- Book: Just Another Mountain
- Location: Nepal, Scotland, Scottish Highlands
- Author: Sarah Jane Douglas
Shortlisted for the Edward Stanford Travel Writing Awards 2020, APA Publications Travel Memoir Book of the Year.
Sarah didn’t have the easiest of childhoods but when her Mum is taken from her with breast cancer, she has to revolutionise her sliding world. The memoir opens in 2008 and the author sets the scene for the coming trials in her life.
She never really knew her father, who gamely stops by her house one day when she is 17 years old and decides to show her his disco venue, transporting her in his flash car. Not an auspicious opening to establishing a father-daughter bond. Then, in her adult life, she also struggles to find a good enough partner for herself and someone who would be happy to be with her and her two children.
She decides that changes are needed and she discovers that mountain trekking/climbin proves to be a balm to her troubled soul. At first she tackles some of the smaller (I say smaller, but it’s all relative) peaks in Scotland and then is inspired to trek Kilimanjaro and the surrounding area. The experience of her climbing adventures in Africa spur her to start tackling the Munros (these are mountains in Scotland that are over 3000 feet). She then heads to Nepal in 2014 which is a further test of endurance (especially with a terrible stomach bug!). Her mission in Nepal is also to find a suitable place to scatter her Mother’s ashes, perhaps somehow closing the circle of loss and sadness in such a stunning and challenging place.
After getting her life on a reasonable level, another cataclysmic event befalls her, requiring a strength of character.

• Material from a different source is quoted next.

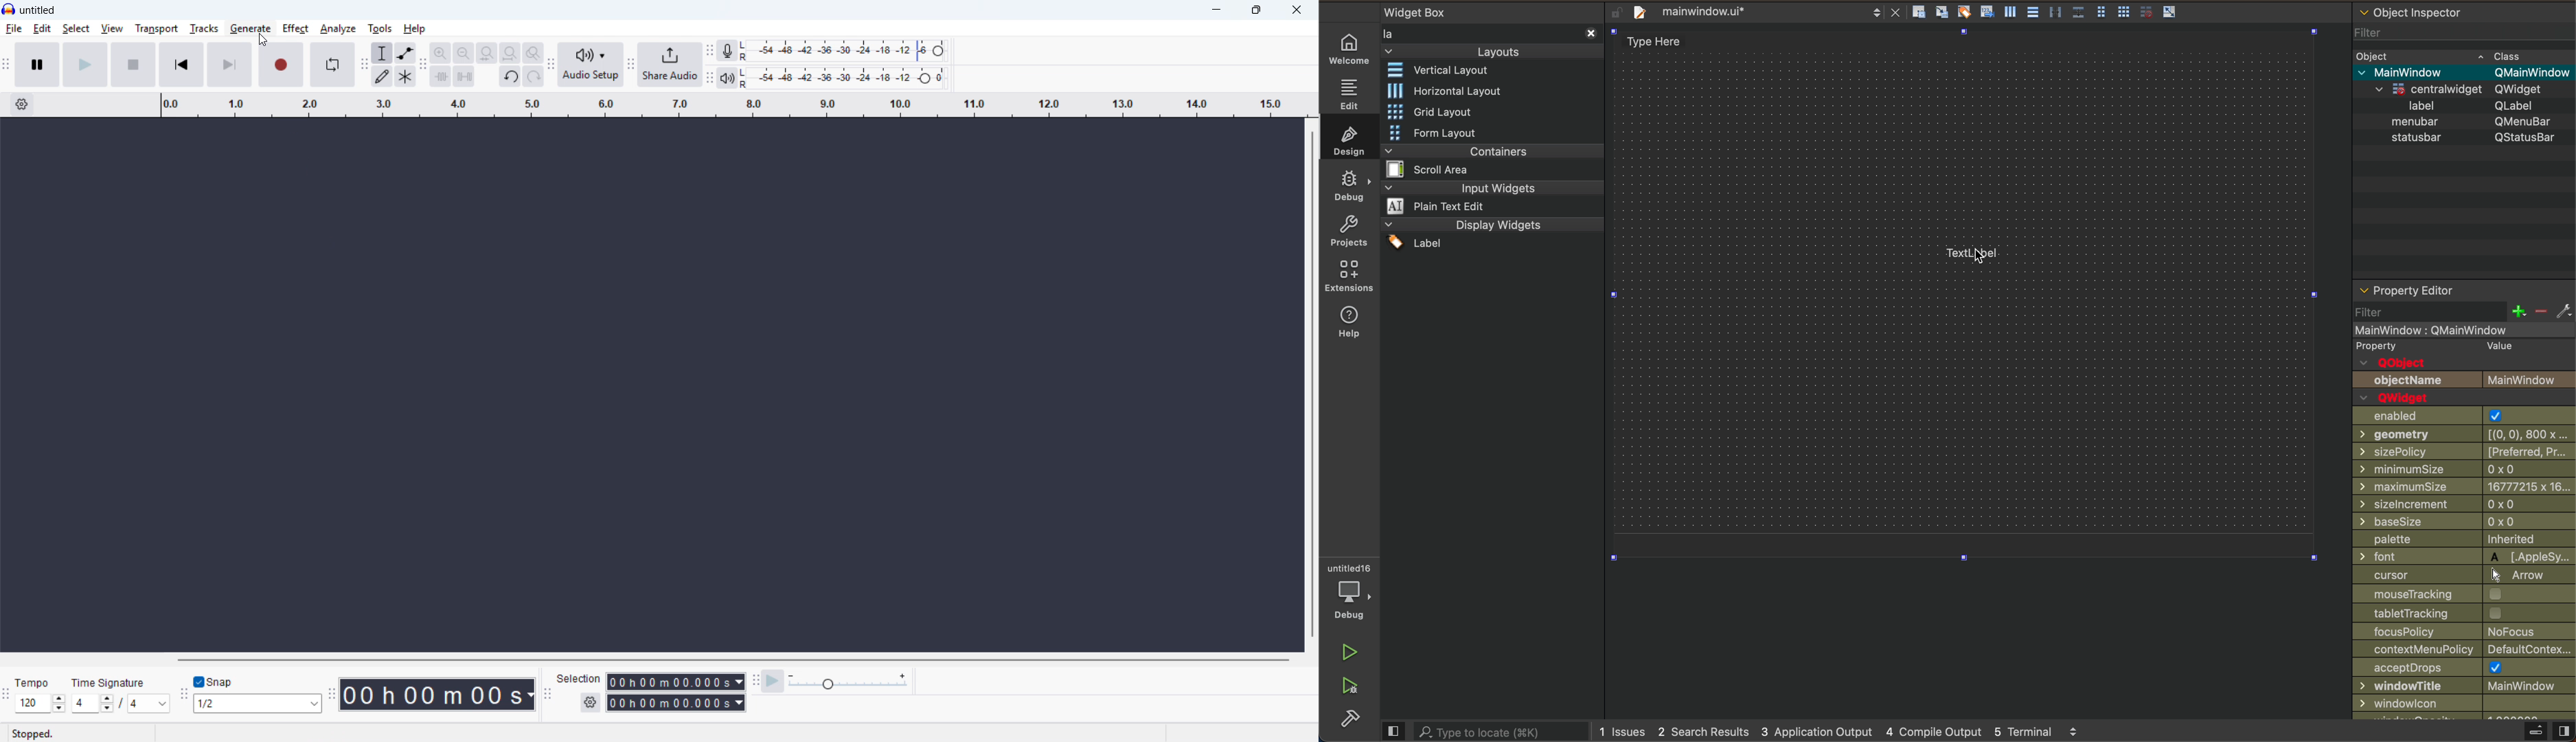 The image size is (2576, 756). Describe the element at coordinates (1354, 692) in the screenshot. I see `run abd debug` at that location.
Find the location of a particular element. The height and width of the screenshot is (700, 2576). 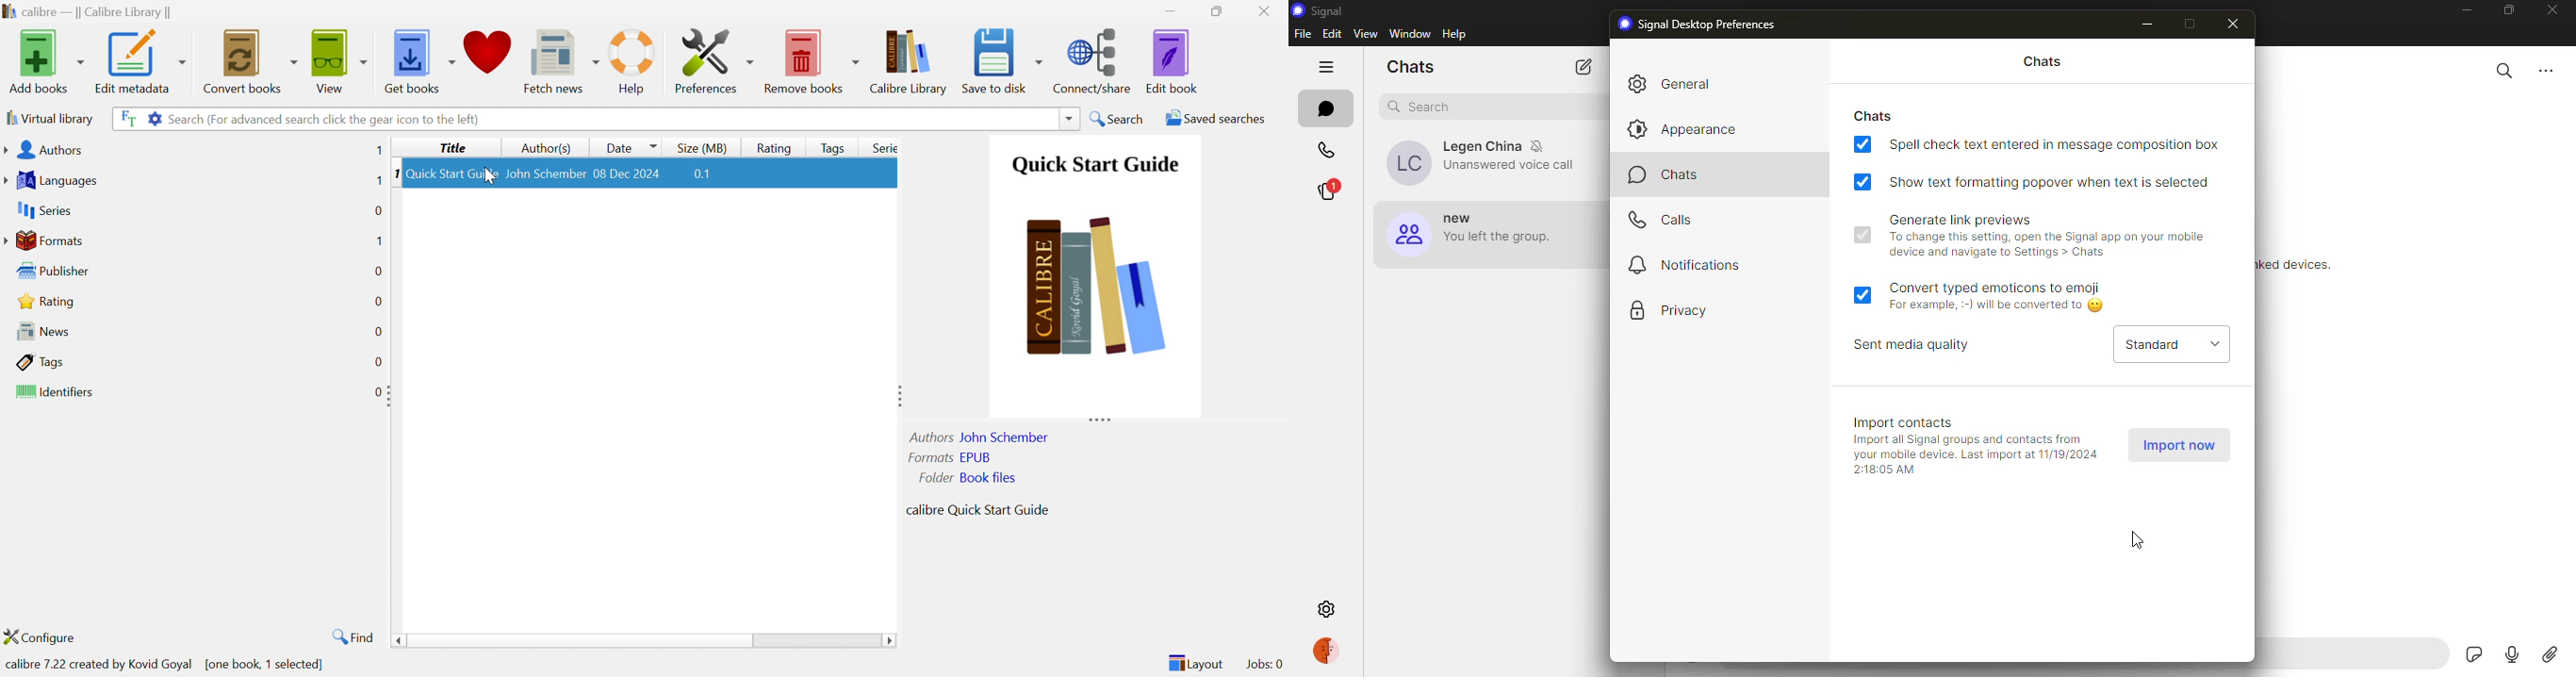

Date is located at coordinates (630, 147).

She describes this in the Postscript.
This is a candid account of a young woman’s life, someone who has had to deal with loss and tremendous difficulties, both in the tasks she sets herself and in her personal life. She steers a course through friendship and partners, life and love. Despite all that life has thrown at her, she gradually finds an acceptance of who she is and not who she thought she should be. The style is easy to read and the memoir is written with panache and a captivating ingenuity that hooks the reader in.